Many Jewish students, anxious and fearful, hiding their religion on campus: survey

Anti-Israel protests on campuses have left a majority of Jewish college students feeling much less protected at college, with 40% saying they really feel they need to conceal their Jewish identities, a brand new survey discovered.

Hillel International, a Jewish campus group, polled 310 college students throughout the nation and discovered 4 in 10 admitted to hiding their Jewish identities on campus and 32% have been too afraid to attend non secular occasions.

The ballot discovered six in 10 say encampments, which began with Columbia University’s final month, have made it harder to study, research or focus.

Students protesting and camping out on the campus of Columbia University, New York City, during Gaza Solidarity Encampment event on April 25, 2024.
A majority of Jewish school college students really feel much less protected due to anti-Israel protests and encampments at their colleges and need their administrations to remove the potential of disruptions at commencement, in keeping with a brand new survey. Melissa Bender/NurPhoto/Shutterstock
Pro-Palestinian supporters burning an Israeli and US flags during a 'Day of Rage' demonstration in New York City on May 6, 2024
Pro-Palestinian protesters burn Israeli and US flags throughout a “Day of Rage” demonstration on May 6, 2024. John Lamparski/Shutterstock

The tent cities led to mass arrests as college students referred to as on their administrations to divest funds from Israel.

Forty-two % of scholars polled stated they not have the identical stage of belief in their faculty’s school following the protests and 38% stated they’ve effected their friendships.

And 15 % even stated they not need to return to their faculty subsequent fall.

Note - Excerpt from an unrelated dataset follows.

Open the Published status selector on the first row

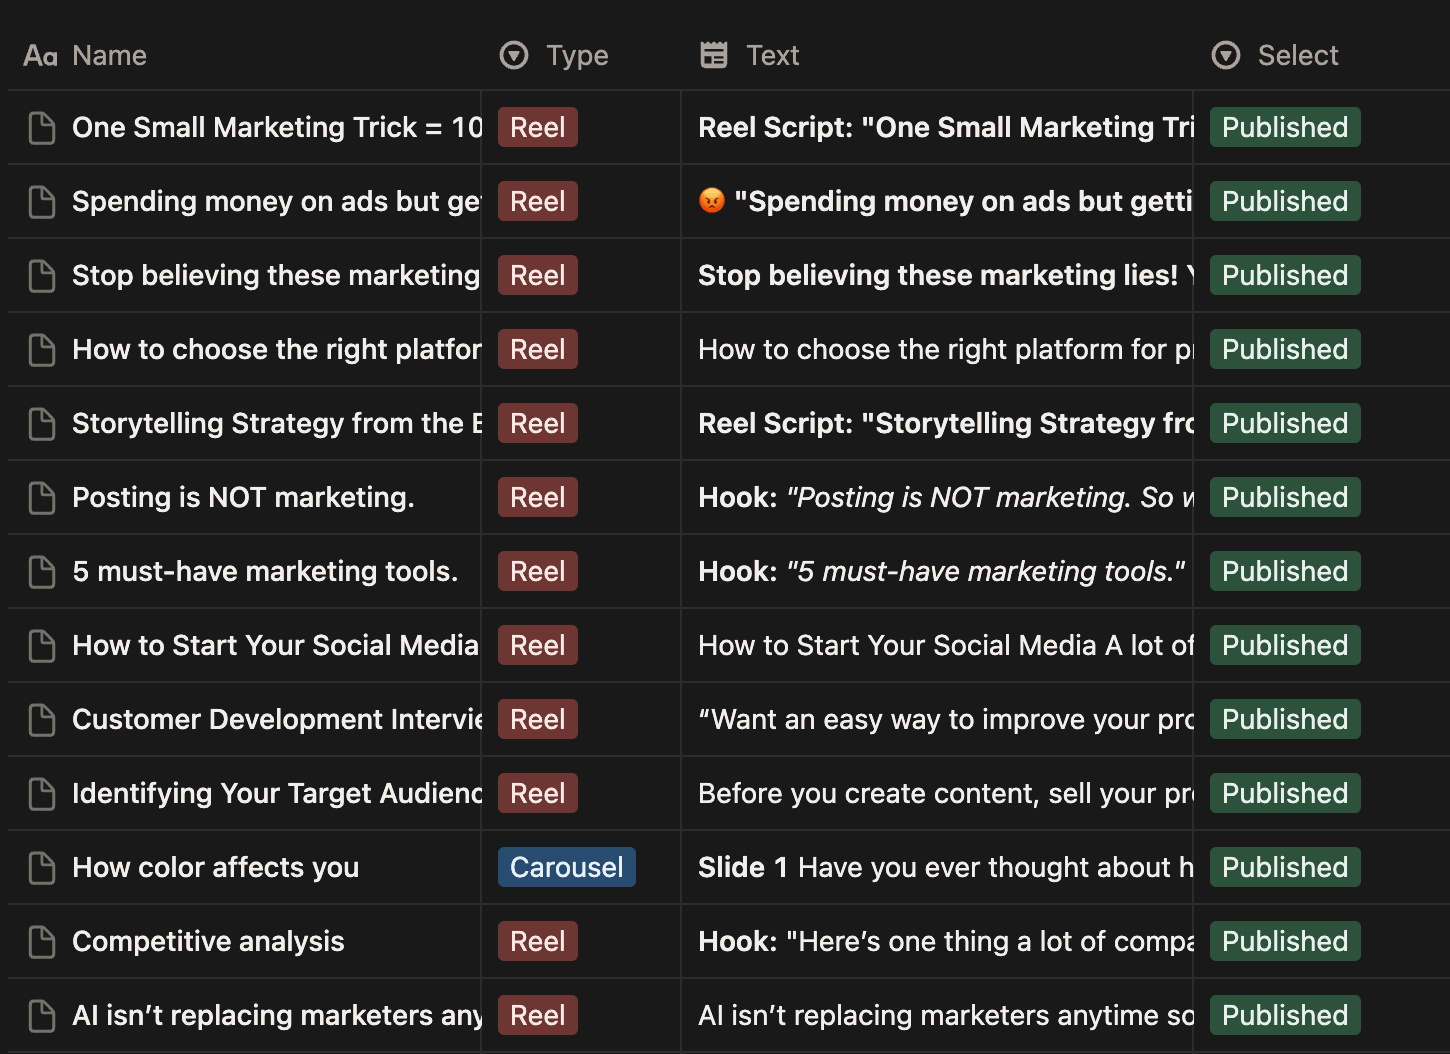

Graduating Brown University senior, Jillian Lederman, outgoing chair of Hillel International's Israel Leadership Network, smiling
Jillian Lederman is a senior at Brown University and the outgoing chair of Hillel International’s Israel Leadership Network. Jeff Song
Globalize the Intifada sign in the center of the University of California, Santa Barbara (UCSB) Pro-Palestine/Pro-Hamas/Anti-Israel encampment.
Campus encampments in help of Palestine have sprung up throughout the nation and led to widespread arrests and disruptions.

“There is a lot of anxiety about disruptions to commencement, whether or not they will be tolerated and what the response to them will be,” stated Jillian Lederman, a senior graduating from Brown University on May 26.

“I graduated high school on YouTube because of the pandemic and we’re now entering graduation season and a lot of the same anxieties about events being canceled and ceremonies being disrupted are cropping up again in a way that many of us didn’t anticipate,” Lederman, 21, instructed The Post.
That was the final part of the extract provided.